#### TASK OBJECTIVE:
Reproduce all of the following data verbatim, without altering any line.

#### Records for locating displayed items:
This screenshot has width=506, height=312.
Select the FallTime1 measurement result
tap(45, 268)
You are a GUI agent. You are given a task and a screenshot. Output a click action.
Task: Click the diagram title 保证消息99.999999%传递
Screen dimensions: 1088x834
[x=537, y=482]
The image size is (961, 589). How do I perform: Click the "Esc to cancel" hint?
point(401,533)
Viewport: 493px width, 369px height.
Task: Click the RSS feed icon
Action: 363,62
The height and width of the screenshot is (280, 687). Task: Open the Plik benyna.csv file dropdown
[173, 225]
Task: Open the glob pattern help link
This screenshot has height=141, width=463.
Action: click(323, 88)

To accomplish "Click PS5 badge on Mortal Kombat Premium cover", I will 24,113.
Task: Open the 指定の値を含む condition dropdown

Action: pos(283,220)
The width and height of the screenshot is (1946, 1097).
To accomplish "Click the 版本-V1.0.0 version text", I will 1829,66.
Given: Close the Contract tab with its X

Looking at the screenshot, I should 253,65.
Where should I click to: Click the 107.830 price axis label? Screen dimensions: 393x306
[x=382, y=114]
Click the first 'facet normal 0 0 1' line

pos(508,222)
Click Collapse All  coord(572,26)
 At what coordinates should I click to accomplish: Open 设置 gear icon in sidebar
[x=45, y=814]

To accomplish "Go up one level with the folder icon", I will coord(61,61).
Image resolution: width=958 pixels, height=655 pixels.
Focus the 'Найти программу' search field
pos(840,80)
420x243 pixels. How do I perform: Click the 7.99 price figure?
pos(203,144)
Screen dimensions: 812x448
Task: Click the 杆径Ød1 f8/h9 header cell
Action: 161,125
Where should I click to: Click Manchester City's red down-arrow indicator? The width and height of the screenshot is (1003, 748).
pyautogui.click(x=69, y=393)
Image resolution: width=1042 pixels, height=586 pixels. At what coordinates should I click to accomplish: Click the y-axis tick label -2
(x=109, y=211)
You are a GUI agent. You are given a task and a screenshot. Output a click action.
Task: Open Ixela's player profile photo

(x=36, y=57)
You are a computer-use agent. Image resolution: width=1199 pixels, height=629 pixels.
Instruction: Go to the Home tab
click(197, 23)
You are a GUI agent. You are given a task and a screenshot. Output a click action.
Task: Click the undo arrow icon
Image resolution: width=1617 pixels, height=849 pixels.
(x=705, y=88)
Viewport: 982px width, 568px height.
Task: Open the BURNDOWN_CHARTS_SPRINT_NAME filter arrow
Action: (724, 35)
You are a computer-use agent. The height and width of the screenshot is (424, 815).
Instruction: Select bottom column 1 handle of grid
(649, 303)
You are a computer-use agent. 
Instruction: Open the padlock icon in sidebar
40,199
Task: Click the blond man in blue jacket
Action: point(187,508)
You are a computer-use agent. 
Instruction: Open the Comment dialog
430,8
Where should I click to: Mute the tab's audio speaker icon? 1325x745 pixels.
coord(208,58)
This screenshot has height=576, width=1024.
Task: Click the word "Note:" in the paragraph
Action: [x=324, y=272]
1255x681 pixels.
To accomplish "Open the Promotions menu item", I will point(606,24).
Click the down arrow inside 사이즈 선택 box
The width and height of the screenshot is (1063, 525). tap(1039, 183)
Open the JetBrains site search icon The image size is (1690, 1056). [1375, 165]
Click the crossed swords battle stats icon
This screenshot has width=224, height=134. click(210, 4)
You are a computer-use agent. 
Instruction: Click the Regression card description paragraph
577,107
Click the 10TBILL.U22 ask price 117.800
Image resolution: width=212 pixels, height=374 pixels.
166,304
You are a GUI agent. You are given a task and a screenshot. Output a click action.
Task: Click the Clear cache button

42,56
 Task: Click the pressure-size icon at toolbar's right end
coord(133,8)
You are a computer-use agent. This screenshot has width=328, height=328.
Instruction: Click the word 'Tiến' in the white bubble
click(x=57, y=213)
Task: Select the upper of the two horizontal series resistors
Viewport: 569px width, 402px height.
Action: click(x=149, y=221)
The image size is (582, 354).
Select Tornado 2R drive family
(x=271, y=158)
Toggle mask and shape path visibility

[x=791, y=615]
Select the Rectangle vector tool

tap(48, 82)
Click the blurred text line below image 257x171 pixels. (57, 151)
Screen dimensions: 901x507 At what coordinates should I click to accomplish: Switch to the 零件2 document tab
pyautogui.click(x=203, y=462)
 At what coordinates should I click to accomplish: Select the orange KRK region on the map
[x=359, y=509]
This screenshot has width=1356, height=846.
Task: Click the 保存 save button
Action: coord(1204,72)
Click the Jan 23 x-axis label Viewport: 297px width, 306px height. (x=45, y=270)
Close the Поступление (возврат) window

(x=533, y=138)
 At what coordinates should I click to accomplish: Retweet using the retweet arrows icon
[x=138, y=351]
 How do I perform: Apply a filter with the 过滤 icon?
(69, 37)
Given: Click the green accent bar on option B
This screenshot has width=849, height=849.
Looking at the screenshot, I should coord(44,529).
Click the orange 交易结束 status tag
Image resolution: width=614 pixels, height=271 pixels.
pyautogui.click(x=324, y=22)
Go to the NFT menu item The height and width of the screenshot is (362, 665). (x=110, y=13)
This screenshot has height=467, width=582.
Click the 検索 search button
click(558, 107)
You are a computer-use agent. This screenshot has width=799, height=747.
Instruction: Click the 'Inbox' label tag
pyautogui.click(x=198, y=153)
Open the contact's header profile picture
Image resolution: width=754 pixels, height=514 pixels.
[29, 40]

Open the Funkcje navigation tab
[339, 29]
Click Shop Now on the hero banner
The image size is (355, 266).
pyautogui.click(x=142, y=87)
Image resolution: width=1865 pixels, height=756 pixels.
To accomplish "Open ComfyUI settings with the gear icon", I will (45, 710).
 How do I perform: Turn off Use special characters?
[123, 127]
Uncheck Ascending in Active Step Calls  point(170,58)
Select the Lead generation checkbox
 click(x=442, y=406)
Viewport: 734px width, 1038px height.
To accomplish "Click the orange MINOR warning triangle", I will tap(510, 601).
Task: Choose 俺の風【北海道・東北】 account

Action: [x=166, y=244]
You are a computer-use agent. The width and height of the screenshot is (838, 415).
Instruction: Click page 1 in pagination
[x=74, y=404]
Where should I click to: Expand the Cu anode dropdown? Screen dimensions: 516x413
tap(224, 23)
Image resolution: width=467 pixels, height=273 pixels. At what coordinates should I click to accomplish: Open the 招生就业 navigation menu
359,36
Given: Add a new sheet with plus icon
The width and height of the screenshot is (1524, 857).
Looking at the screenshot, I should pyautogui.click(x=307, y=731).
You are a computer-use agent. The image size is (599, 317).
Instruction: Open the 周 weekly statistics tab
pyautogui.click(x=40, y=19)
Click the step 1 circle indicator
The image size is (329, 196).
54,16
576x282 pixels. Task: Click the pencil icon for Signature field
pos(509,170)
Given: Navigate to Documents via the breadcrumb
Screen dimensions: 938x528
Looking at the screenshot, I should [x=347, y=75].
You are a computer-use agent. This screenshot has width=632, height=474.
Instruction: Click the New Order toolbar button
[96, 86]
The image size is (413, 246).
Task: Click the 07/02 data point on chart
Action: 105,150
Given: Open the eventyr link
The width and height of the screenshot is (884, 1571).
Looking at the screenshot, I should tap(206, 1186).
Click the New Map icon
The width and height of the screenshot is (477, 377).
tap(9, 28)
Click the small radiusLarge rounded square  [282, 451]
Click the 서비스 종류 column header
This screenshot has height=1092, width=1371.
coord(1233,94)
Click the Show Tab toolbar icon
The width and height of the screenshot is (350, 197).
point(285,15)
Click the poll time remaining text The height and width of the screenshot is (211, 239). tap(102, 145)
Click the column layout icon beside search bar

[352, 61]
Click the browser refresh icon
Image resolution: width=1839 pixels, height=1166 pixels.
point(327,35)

#### FINAL RESULT:
This screenshot has width=506, height=312.
Select the FallTime1 measurement result
tap(45, 268)
You are a GUI agent. You are given a task and a screenshot. Output a click action.
Task: Click the diagram title 保证消息99.999999%传递
Screen dimensions: 1088x834
[x=537, y=482]
The image size is (961, 589). How do I perform: Click the "Esc to cancel" hint?
point(401,533)
Viewport: 493px width, 369px height.
Task: Click the RSS feed icon
Action: 363,62
The height and width of the screenshot is (280, 687). Task: Open the Plik benyna.csv file dropdown
[173, 225]
Task: Open the glob pattern help link
This screenshot has height=141, width=463.
Action: click(323, 88)

To accomplish "Click PS5 badge on Mortal Kombat Premium cover", I will 24,113.
Task: Open the 指定の値を含む condition dropdown

Action: pos(283,220)
The width and height of the screenshot is (1946, 1097).
To accomplish "Click the 版本-V1.0.0 version text", I will 1829,66.
Given: Close the Contract tab with its X

Looking at the screenshot, I should 253,65.
Where should I click to: Click the 107.830 price axis label? Screen dimensions: 393x306
[x=382, y=114]
Click the first 'facet normal 0 0 1' line

pos(508,222)
Click Collapse All  coord(572,26)
 At what coordinates should I click to accomplish: Open 设置 gear icon in sidebar
[x=45, y=814]

To accomplish "Go up one level with the folder icon", I will coord(61,61).
Image resolution: width=958 pixels, height=655 pixels.
Focus the 'Найти программу' search field
pos(840,80)
420x243 pixels. How do I perform: Click the 7.99 price figure?
pos(203,144)
Screen dimensions: 812x448
Task: Click the 杆径Ød1 f8/h9 header cell
Action: 161,125
Where should I click to: Click Manchester City's red down-arrow indicator? The width and height of the screenshot is (1003, 748).
pyautogui.click(x=69, y=393)
Image resolution: width=1042 pixels, height=586 pixels. At what coordinates should I click to accomplish: Click the y-axis tick label -2
(x=109, y=211)
You are a GUI agent. You are given a task and a screenshot. Output a click action.
Task: Open Ixela's player profile photo

(x=36, y=57)
You are a computer-use agent. Image resolution: width=1199 pixels, height=629 pixels.
Instruction: Go to the Home tab
click(197, 23)
You are a GUI agent. You are given a task and a screenshot. Output a click action.
Task: Click the undo arrow icon
Image resolution: width=1617 pixels, height=849 pixels.
(x=705, y=88)
Viewport: 982px width, 568px height.
Task: Open the BURNDOWN_CHARTS_SPRINT_NAME filter arrow
Action: (724, 35)
You are a computer-use agent. The height and width of the screenshot is (424, 815).
Instruction: Select bottom column 1 handle of grid
(649, 303)
You are a computer-use agent. 
Instruction: Open the padlock icon in sidebar
40,199
Task: Click the blond man in blue jacket
Action: point(187,508)
You are a computer-use agent. 
Instruction: Open the Comment dialog
430,8
Where should I click to: Mute the tab's audio speaker icon? 1325x745 pixels.
coord(208,58)
This screenshot has height=576, width=1024.
Task: Click the word "Note:" in the paragraph
Action: [x=324, y=272]
1255x681 pixels.
To accomplish "Open the Promotions menu item", I will point(606,24).
Click the down arrow inside 사이즈 선택 box
The width and height of the screenshot is (1063, 525). tap(1039, 183)
Open the JetBrains site search icon The image size is (1690, 1056). [1375, 165]
Click the crossed swords battle stats icon
This screenshot has width=224, height=134. click(210, 4)
You are a computer-use agent. 
Instruction: Click the Regression card description paragraph
577,107
Click the 10TBILL.U22 ask price 117.800
Image resolution: width=212 pixels, height=374 pixels.
166,304
You are a GUI agent. You are given a task and a screenshot. Output a click action.
Task: Click the Clear cache button

42,56
 Task: Click the pressure-size icon at toolbar's right end
coord(133,8)
You are a computer-use agent. This screenshot has width=328, height=328.
Instruction: Click the word 'Tiến' in the white bubble
click(x=57, y=213)
Task: Select the upper of the two horizontal series resistors
Viewport: 569px width, 402px height.
Action: click(x=149, y=221)
The image size is (582, 354).
Select Tornado 2R drive family
(x=271, y=158)
Toggle mask and shape path visibility

[x=791, y=615]
Select the Rectangle vector tool

tap(48, 82)
Click the blurred text line below image 257x171 pixels. (57, 151)
Screen dimensions: 901x507 At what coordinates should I click to accomplish: Switch to the 零件2 document tab
pyautogui.click(x=203, y=462)
 At what coordinates should I click to accomplish: Select the orange KRK region on the map
[x=359, y=509]
This screenshot has width=1356, height=846.
Task: Click the 保存 save button
Action: coord(1204,72)
Click the Jan 23 x-axis label Viewport: 297px width, 306px height. (x=45, y=270)
Close the Поступление (возврат) window

(x=533, y=138)
 At what coordinates should I click to accomplish: Retweet using the retweet arrows icon
[x=138, y=351]
 How do I perform: Apply a filter with the 过滤 icon?
(69, 37)
Given: Click the green accent bar on option B
This screenshot has width=849, height=849.
Looking at the screenshot, I should coord(44,529).
Click the orange 交易结束 status tag
Image resolution: width=614 pixels, height=271 pixels.
pyautogui.click(x=324, y=22)
Go to the NFT menu item The height and width of the screenshot is (362, 665). (x=110, y=13)
This screenshot has height=467, width=582.
Click the 検索 search button
click(558, 107)
You are a computer-use agent. This screenshot has width=799, height=747.
Instruction: Click the 'Inbox' label tag
pyautogui.click(x=198, y=153)
Open the contact's header profile picture
Image resolution: width=754 pixels, height=514 pixels.
[29, 40]

Open the Funkcje navigation tab
[339, 29]
Click Shop Now on the hero banner
The image size is (355, 266).
pyautogui.click(x=142, y=87)
Image resolution: width=1865 pixels, height=756 pixels.
To accomplish "Open ComfyUI settings with the gear icon", I will (45, 710).
 How do I perform: Turn off Use special characters?
[123, 127]
Uncheck Ascending in Active Step Calls  point(170,58)
Select the Lead generation checkbox
 click(x=442, y=406)
Viewport: 734px width, 1038px height.
To accomplish "Click the orange MINOR warning triangle", I will tap(510, 601).
Task: Choose 俺の風【北海道・東北】 account

Action: [x=166, y=244]
You are a computer-use agent. The width and height of the screenshot is (838, 415).
Instruction: Click page 1 in pagination
[x=74, y=404]
Where should I click to: Expand the Cu anode dropdown? Screen dimensions: 516x413
tap(224, 23)
Image resolution: width=467 pixels, height=273 pixels. At what coordinates should I click to accomplish: Open the 招生就业 navigation menu
359,36
Given: Add a new sheet with plus icon
The width and height of the screenshot is (1524, 857).
Looking at the screenshot, I should pyautogui.click(x=307, y=731).
You are a computer-use agent. The image size is (599, 317).
Instruction: Open the 周 weekly statistics tab
pyautogui.click(x=40, y=19)
Click the step 1 circle indicator
The image size is (329, 196).
54,16
576x282 pixels. Task: Click the pencil icon for Signature field
pos(509,170)
Given: Navigate to Documents via the breadcrumb
Screen dimensions: 938x528
Looking at the screenshot, I should [x=347, y=75].
You are a computer-use agent. This screenshot has width=632, height=474.
Instruction: Click the New Order toolbar button
[96, 86]
The image size is (413, 246).
Task: Click the 07/02 data point on chart
Action: 105,150
Given: Open the eventyr link
The width and height of the screenshot is (884, 1571).
Looking at the screenshot, I should tap(206, 1186).
Click the New Map icon
The width and height of the screenshot is (477, 377).
tap(9, 28)
Click the small radiusLarge rounded square  [282, 451]
Click the 서비스 종류 column header
This screenshot has height=1092, width=1371.
coord(1233,94)
Click the Show Tab toolbar icon
The width and height of the screenshot is (350, 197).
point(285,15)
Click the poll time remaining text The height and width of the screenshot is (211, 239). tap(102, 145)
Click the column layout icon beside search bar

[352, 61]
Click the browser refresh icon
Image resolution: width=1839 pixels, height=1166 pixels.
point(327,35)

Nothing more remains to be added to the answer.